Once “full location” is selected, the entries in the column turn into links that will open a linear genome view at that location. The initial entry will not have any tracks open, but after a set of tracks are chosen, all subsequent clicks on any entry in that column will open a linear genome view of that location with the same set of tracks.
Bookmarks work in a similar fashion to how the spreadsheet view works. You can add bookmarks in a few ways: either by manually selecting a region and selecting “add bookmark” from the popup menu. You can also load a BED file to create a bookmark list.
When you click and drag your mouse on “chromosome number line” at the top of the linear genome view, a menu pops up. To create a bookmark, select “Bookmark region.”
You can also manually create a bookmark by selecting “Bookmark current region” from the view’s menu that you access by clicking the “hamburger menu” in the upper left corner of the view.
To access the list of bookmarks you’ve created, you can select “Open bookmark widget” from that same menu. This opens a frame where the track list and detail views are displayed.
In addition to clicking on the bookmarks themselves to go to the region, you can also perform other useful actions, including giving the bookmarks labels to help you remember what they are, download the bookmarks as a BED or TSV file and import a BED or TSV file to create a list.

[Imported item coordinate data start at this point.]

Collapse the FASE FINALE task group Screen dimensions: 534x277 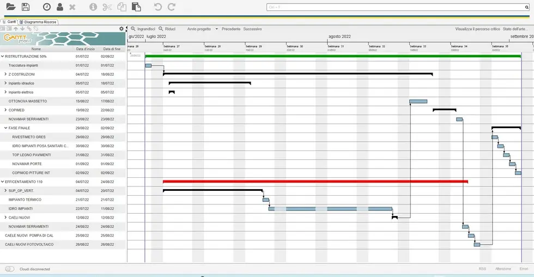coord(5,128)
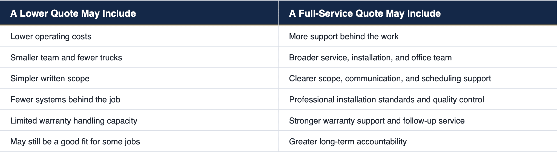Viewport: 557px width, 168px height.
Task: Click the word 'Quote' in left header
Action: click(64, 13)
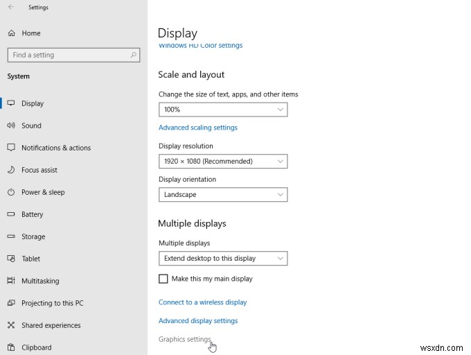
Task: Click the Find a setting search box
Action: pos(69,55)
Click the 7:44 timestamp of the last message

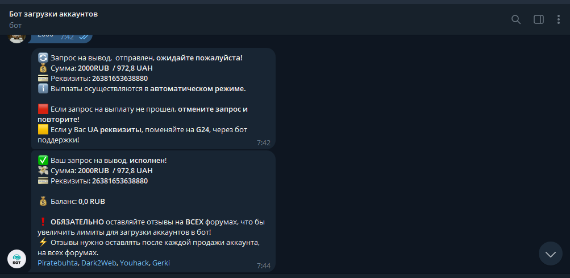pyautogui.click(x=263, y=265)
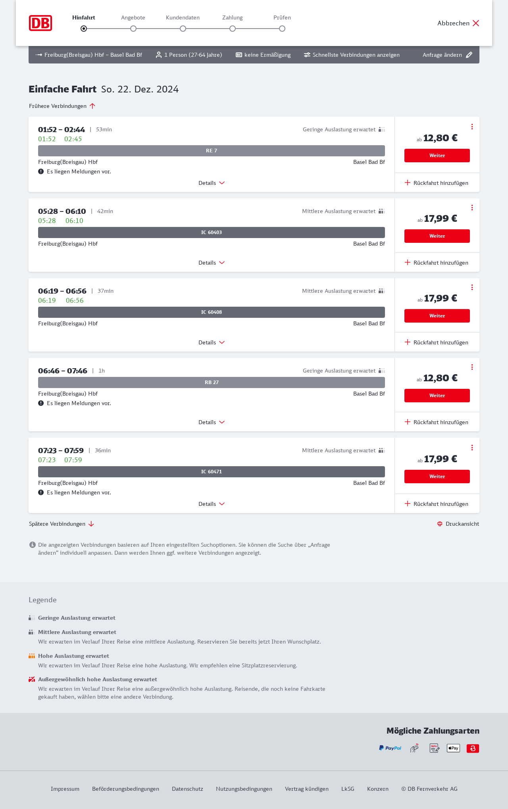Expand Details for RE 7 connection
The width and height of the screenshot is (508, 809).
pyautogui.click(x=212, y=183)
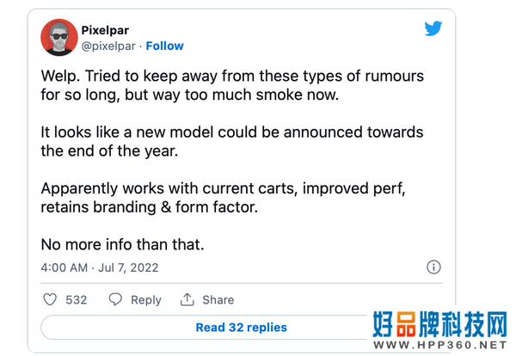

Both of the items covered in this document as well as some other features of JBrowse 2, like user created tracks, only survive for the duration of a session, which is to say, until the JBrowse 2 window is closed or reloaded. That makes the ability to save and restore sessions important if you want to use these functions on a regular basis. Sessions are controlled in the File menu in the upper left corner of the page. When you look at the contents of the File menu, you’ll see that the majority of the operations there are related to managing sessions. You can:
- Start a new session (throwing away changes to the current session)
- Import/export sessions (save sessions files that can be reopened in other browsers)
- Save/open sessions (set a web cookie that will remember the session)
- Duplicate a session (making a “fork” of the current session)
There are two big differences between import/export and open/save sessions. One obvious difference is portability: with save/open, you are tied to the current browser. This is convenient in more than just the obvious way of not having to remember where you saved session files: it also allows the browser to “reopen” data files that we opened as session tracks (ie, user loaded data). Import/export gives you portability to not only open a session for yourself on another computer but to send a session to a collaborator so they can look at exactly what you’re looking at. The downside of this portability is that, to use a user-loaded track, the user in the newly imported session will have to open the settings of any user-loaded track to “reload” the data.